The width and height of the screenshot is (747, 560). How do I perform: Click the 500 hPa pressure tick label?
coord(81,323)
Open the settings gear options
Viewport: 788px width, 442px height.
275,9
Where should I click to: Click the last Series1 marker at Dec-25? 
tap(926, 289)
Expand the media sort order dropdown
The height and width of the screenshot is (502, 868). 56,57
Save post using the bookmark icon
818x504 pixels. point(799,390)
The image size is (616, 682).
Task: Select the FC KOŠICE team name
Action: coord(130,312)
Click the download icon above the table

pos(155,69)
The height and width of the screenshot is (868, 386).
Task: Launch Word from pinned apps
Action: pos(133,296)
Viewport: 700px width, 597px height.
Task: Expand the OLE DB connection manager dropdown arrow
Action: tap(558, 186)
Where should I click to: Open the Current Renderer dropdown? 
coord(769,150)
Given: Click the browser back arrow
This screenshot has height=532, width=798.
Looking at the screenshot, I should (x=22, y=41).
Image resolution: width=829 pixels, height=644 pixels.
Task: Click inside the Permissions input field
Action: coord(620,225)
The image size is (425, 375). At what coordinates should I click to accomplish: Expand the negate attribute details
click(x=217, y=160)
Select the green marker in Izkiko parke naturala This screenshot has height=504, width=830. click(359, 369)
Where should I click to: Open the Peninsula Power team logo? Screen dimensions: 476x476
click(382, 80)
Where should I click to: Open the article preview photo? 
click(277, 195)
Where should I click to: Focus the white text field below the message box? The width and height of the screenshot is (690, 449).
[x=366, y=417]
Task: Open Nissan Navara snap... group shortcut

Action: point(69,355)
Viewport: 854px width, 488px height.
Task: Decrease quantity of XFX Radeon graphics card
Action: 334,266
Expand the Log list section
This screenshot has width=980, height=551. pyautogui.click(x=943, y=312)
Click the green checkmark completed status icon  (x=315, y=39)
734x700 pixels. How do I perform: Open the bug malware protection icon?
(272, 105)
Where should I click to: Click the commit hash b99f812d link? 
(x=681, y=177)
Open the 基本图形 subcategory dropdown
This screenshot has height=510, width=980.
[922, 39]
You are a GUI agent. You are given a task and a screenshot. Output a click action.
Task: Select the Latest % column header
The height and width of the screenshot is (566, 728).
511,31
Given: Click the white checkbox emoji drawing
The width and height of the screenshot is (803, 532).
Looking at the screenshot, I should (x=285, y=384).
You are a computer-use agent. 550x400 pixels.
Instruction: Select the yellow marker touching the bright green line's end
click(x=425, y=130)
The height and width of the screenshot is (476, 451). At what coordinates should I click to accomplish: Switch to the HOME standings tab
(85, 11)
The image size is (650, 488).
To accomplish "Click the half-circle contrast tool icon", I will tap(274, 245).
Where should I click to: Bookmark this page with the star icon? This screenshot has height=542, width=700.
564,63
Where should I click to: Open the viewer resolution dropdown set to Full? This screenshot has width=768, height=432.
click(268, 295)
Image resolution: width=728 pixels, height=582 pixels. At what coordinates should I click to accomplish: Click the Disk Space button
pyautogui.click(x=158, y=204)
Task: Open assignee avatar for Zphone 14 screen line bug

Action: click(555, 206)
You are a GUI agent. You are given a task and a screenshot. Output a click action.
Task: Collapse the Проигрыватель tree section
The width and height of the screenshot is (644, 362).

[REQUIREMENT]
Each entry, exactly as written, should be set down once more.

[TASK RESPONSE]
The width and height of the screenshot is (747, 560). How do I perform: Click the 500 hPa pressure tick label?
coord(81,323)
Open the settings gear options
Viewport: 788px width, 442px height.
275,9
Where should I click to: Click the last Series1 marker at Dec-25? 
tap(926, 289)
Expand the media sort order dropdown
The height and width of the screenshot is (502, 868). 56,57
Save post using the bookmark icon
818x504 pixels. point(799,390)
The image size is (616, 682).
Task: Select the FC KOŠICE team name
Action: coord(130,312)
Click the download icon above the table

pos(155,69)
The height and width of the screenshot is (868, 386).
Task: Launch Word from pinned apps
Action: pos(133,296)
Viewport: 700px width, 597px height.
Task: Expand the OLE DB connection manager dropdown arrow
Action: tap(558, 186)
Where should I click to: Open the Current Renderer dropdown? 
coord(769,150)
Given: Click the browser back arrow
This screenshot has height=532, width=798.
Looking at the screenshot, I should (x=22, y=41).
Image resolution: width=829 pixels, height=644 pixels.
Task: Click inside the Permissions input field
Action: coord(620,225)
The image size is (425, 375). At what coordinates should I click to accomplish: Expand the negate attribute details
click(x=217, y=160)
Select the green marker in Izkiko parke naturala This screenshot has height=504, width=830. click(359, 369)
Where should I click to: Open the Peninsula Power team logo? Screen dimensions: 476x476
click(382, 80)
Where should I click to: Open the article preview photo? 
click(277, 195)
Where should I click to: Focus the white text field below the message box? The width and height of the screenshot is (690, 449).
[x=366, y=417]
Task: Open Nissan Navara snap... group shortcut

Action: point(69,355)
Viewport: 854px width, 488px height.
Task: Decrease quantity of XFX Radeon graphics card
Action: 334,266
Expand the Log list section
This screenshot has width=980, height=551. pyautogui.click(x=943, y=312)
Click the green checkmark completed status icon  (x=315, y=39)
734x700 pixels. How do I perform: Open the bug malware protection icon?
(272, 105)
Where should I click to: Click the commit hash b99f812d link? 
(x=681, y=177)
Open the 基本图形 subcategory dropdown
This screenshot has height=510, width=980.
[922, 39]
You are a GUI agent. You are given a task and a screenshot. Output a click action.
Task: Select the Latest % column header
The height and width of the screenshot is (566, 728).
511,31
Given: Click the white checkbox emoji drawing
The width and height of the screenshot is (803, 532).
Looking at the screenshot, I should (x=285, y=384).
You are a computer-use agent. 550x400 pixels.
Instruction: Select the yellow marker touching the bright green line's end
click(x=425, y=130)
The height and width of the screenshot is (476, 451). At what coordinates should I click to accomplish: Switch to the HOME standings tab
(85, 11)
The image size is (650, 488).
To accomplish "Click the half-circle contrast tool icon", I will tap(274, 245).
Where should I click to: Bookmark this page with the star icon? This screenshot has height=542, width=700.
564,63
Where should I click to: Open the viewer resolution dropdown set to Full? This screenshot has width=768, height=432.
click(268, 295)
Image resolution: width=728 pixels, height=582 pixels. At what coordinates should I click to accomplish: Click the Disk Space button
pyautogui.click(x=158, y=204)
Task: Open assignee avatar for Zphone 14 screen line bug

Action: click(555, 206)
You are a GUI agent. You are given a task and a screenshot. Output a click action.
Task: Collapse the Проигрыватель tree section
The width and height of the screenshot is (644, 362).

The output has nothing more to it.